> REQUIRED WORK
Pick up the passage on semaphores and mutexes after its last sentence and carry it forward.

> TEXT BLOCK

============

A typical counting semaphore has an internal counter, which can be counted higher than one by signals. This is useful when counting events or regulating access to multiple resources. However, it can backfire when using a counting semaphore for access protection for a single, non-reentrant resource. If for some reason, an extra signal (spurious signal) is sent to the counting semaphore, then it will allow two tasks to access such a resource, thus failing to do its job.

Both a binary semaphore and a mutex have only two states: free and owned. When in the free state, spurious signals are ignored. Hence, safety is improved, because two tasks will not accidentally be given access to a protected resource just because a spurious signal occurred.

Task Lockup

Consider the following code example, which uses a counting or binary semaphore:

functionA()
{
SemWait(semA, INF);
functionX();
SemSignal(semA);
}

FunctionX()
{
SemWait(semA, INF);
...
SemSignal(semA);
}
In this example, both functionA and functionX need access to a resource that is protected by semA. functionA, while accessing this resource, calls functionX. When this happens the current task (which is running functionA) is suspended indefinitely [1] on semA because functionX tests semA a second time. This happens because semA does not know that the current task already owns it.

For this, a mutex has an advantage over a counting or binary semaphore. When owned, the mutex knows which task owns it. A second test by the same task will not fail and the task will not be suspended. Hence, the above code, which could easily occur when using a thread-safe library, will not cause the current task to freeze.

============

(Recorded data)
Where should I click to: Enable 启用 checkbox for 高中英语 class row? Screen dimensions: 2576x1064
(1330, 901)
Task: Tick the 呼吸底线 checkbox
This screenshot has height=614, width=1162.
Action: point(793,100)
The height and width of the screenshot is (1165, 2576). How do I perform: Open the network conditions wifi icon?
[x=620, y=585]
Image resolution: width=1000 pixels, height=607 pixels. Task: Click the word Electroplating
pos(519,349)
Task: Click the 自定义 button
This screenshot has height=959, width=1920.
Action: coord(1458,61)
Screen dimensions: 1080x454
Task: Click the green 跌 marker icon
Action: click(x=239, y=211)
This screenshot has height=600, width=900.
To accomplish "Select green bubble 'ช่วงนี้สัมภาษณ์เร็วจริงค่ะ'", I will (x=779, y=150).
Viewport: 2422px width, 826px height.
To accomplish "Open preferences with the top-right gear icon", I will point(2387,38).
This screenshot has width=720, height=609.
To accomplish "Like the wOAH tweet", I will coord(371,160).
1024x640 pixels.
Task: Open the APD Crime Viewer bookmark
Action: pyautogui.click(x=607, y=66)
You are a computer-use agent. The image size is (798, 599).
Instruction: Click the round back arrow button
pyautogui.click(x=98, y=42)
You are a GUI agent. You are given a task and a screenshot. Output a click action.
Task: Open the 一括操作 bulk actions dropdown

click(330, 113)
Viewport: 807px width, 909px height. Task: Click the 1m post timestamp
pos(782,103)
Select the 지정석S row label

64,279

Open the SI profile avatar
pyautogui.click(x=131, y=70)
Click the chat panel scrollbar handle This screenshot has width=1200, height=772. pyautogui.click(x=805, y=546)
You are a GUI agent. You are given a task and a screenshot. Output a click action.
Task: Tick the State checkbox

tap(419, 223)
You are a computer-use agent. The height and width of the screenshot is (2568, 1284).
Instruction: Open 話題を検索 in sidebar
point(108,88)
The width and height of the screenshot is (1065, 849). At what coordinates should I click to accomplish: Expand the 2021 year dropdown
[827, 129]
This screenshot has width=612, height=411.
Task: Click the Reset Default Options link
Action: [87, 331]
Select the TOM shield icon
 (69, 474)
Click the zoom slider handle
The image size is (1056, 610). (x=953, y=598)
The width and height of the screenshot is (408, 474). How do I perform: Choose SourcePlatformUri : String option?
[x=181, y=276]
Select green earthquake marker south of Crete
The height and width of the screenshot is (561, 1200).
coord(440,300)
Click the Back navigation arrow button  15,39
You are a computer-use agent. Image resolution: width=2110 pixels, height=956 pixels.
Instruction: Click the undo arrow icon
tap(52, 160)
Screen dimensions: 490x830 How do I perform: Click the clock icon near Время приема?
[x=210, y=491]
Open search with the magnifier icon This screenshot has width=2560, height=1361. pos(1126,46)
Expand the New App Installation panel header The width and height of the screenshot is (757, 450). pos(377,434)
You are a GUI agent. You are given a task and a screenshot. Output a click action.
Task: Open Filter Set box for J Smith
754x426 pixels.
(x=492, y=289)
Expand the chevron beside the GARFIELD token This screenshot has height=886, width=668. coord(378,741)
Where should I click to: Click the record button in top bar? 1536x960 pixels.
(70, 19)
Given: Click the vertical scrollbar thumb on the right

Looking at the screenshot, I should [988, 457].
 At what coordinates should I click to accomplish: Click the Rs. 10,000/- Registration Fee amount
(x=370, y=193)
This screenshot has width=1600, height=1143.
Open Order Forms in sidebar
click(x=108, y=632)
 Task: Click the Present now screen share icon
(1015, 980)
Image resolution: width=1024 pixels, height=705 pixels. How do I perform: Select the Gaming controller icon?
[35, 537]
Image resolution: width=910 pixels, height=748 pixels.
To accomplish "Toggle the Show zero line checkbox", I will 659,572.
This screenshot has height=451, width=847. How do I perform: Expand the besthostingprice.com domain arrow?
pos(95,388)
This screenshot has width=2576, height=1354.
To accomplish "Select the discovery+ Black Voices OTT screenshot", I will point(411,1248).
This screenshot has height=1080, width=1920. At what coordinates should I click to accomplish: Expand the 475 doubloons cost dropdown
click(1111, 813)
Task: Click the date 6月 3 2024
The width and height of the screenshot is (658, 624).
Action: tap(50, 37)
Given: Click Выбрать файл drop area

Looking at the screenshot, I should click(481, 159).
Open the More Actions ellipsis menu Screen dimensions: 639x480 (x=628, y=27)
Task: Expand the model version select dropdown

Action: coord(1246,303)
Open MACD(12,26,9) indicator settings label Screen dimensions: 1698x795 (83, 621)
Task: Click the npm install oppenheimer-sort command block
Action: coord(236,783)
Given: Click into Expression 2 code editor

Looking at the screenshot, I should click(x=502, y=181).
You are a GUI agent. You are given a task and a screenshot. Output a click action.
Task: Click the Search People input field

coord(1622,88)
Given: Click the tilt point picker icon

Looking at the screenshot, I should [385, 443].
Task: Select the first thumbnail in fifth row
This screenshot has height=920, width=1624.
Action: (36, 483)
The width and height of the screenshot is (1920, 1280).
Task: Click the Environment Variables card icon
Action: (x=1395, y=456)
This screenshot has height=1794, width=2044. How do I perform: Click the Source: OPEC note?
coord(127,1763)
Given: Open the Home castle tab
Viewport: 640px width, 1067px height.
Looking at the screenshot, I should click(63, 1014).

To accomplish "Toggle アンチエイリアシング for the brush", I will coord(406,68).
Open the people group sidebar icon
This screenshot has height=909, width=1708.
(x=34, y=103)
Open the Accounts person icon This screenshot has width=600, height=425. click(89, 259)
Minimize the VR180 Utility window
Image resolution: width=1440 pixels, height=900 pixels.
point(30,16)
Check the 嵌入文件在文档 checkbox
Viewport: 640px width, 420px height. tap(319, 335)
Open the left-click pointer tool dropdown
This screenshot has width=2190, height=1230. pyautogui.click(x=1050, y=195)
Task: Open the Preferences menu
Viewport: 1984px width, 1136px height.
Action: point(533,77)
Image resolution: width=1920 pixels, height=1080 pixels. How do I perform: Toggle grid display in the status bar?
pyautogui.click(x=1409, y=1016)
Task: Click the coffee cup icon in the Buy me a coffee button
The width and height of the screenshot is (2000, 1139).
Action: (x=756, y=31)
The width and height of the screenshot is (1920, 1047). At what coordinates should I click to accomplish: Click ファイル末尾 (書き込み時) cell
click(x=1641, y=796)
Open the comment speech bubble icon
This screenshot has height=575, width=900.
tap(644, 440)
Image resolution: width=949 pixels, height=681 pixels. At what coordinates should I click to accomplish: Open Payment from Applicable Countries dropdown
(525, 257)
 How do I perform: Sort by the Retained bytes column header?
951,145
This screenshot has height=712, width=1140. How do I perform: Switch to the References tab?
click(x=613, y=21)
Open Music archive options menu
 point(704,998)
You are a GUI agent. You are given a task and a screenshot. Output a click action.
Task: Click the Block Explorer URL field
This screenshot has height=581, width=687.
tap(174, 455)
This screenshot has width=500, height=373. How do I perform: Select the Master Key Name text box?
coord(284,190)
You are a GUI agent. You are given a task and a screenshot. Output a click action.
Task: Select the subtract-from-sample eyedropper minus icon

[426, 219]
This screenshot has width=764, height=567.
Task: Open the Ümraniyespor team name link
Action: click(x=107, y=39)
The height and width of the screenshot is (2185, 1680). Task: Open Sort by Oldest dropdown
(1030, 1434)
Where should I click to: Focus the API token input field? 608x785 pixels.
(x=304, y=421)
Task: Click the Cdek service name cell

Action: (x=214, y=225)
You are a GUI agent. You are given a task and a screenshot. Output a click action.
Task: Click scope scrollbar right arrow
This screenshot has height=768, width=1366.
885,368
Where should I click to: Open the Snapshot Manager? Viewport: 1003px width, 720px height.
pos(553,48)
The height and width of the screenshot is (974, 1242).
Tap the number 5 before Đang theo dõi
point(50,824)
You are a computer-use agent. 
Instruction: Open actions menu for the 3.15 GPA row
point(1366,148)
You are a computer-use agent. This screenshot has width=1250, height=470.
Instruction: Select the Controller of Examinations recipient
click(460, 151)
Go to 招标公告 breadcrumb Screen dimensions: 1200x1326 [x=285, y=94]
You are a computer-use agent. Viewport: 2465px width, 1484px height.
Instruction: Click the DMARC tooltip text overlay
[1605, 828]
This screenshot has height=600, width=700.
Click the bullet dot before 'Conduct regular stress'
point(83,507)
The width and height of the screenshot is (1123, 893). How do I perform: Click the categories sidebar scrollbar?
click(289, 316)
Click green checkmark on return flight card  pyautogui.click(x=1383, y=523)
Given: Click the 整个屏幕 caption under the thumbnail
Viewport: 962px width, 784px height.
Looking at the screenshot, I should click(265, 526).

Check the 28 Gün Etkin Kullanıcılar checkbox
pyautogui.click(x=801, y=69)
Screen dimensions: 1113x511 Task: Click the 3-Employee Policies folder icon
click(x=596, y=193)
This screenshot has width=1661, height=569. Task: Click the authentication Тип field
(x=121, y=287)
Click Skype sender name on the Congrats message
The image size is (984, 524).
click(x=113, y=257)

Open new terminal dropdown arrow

============

> EXERCISE RESULT
Another kernel provides a resource semaphore, which is the same as a mutex, except that it gives an error if a task tests it a second time. This is intended to catch unmatched tests vs. signals. However, this is not the more likely problem - it is natural to put matched tests and signals into a routine. Non-matches can be found simply by searching for SemSignal and SemTest for the same semaphore - the two counts should be equal. The more difficult problem to detect is the one described above because the user of a library may not be aware that one function calls another and that both test the same mutex.

Premature Release

We are still not out of the woods with respect to the above example. It is not acceptable for semA to be released by the signal in functionX, because functionA, which called functionX, is still in its critical section. For every test, there must be a matching signal, before the mutex can become free. This is assured by having an internal nesting counter in the mutex. This counter is incremented by every test from the owner task and decremented by every signal from the owner task. Only tests and signals from the owner task can change the nesting counter. When it reaches zero, the mutex is freed.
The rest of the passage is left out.